Les luttes sont nombreuses, c’est quand les salariés s’y engagent, avec la CGT, qu’ils se donnent les meilleurs moyens de les gagner, comme les salariés de FRALIB (Emploi), ou encore les salariés des entreprises de transport urbain (salaires, conditions de travail), cheminots (emploi, services publics)…

La CGT propose de se mobiliser dans la semaine du 23 au 27 juin et d’organiser une manifestation interprofessionnelle le Jeudi 26 juin !

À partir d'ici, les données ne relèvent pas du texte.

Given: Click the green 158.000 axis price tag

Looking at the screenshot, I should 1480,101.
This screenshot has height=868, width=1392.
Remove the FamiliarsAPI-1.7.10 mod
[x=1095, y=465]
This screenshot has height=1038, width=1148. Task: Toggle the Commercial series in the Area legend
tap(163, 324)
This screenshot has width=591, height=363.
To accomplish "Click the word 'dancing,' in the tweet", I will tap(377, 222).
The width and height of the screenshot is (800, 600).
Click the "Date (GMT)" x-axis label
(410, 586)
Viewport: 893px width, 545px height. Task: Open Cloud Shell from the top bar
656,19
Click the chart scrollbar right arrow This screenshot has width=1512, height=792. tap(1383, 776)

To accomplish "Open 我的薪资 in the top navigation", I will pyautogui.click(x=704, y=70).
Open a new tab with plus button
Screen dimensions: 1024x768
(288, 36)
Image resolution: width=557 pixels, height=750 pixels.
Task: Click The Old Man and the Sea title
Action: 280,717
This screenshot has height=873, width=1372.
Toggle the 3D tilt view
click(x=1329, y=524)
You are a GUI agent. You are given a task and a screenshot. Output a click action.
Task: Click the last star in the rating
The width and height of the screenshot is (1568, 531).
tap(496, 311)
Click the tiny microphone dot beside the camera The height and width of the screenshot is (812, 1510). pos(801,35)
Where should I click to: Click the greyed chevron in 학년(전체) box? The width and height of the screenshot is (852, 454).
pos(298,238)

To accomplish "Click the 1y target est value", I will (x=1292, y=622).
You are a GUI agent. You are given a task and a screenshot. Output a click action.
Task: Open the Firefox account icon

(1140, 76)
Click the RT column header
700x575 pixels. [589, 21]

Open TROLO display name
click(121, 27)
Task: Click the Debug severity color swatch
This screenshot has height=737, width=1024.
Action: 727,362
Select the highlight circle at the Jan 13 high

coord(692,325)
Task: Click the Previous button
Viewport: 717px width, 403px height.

 La semaine d’action et de mobilisation du 23 au 27 juin sera l’occasion de se déployer sur les lieux de travail, d’aller à la rencontre des salariés sur leurs préoccupations et de mettre en débat nos propositions, avec une journée forte de manifestation et de grève le 26 juin.

 Tous ensemble, agissons pour le progrès social :

– Porter le SMIC à 1700 Euros brut par mois comme base des grilles de salaires.

– Ouvrir des négociations salariales dans les entreprises.

– Augmenter les salaires, le point d’indice dans la fonction publique, les pensions et les minima sociaux.

– Contrôler les aides publiques aux entreprises.

– Contraindre les entreprises à des alternatives aux licenciements.

– Stopper les suppressions d’emploi et créer des droits nouveaux pour les représentants des salariés des entreprises.

– Développer les politiques publiques et les moyens des services publics.

– Réformer la fiscalité en profondeur, créer de nouvelles tranches  d’impôts pour les hauts revenus.

– Ramener l’âge de départ à la retraite à 60 ans pour tous et des départs anticipés pour travaux pénibles.

– Créer un pôle financier public et établir un mécanisme de crédits à taux réduits pour l’investissement productif.

– Taxer les mouvements spéculatifs de capitaux et éradiquer les paradis fiscaux.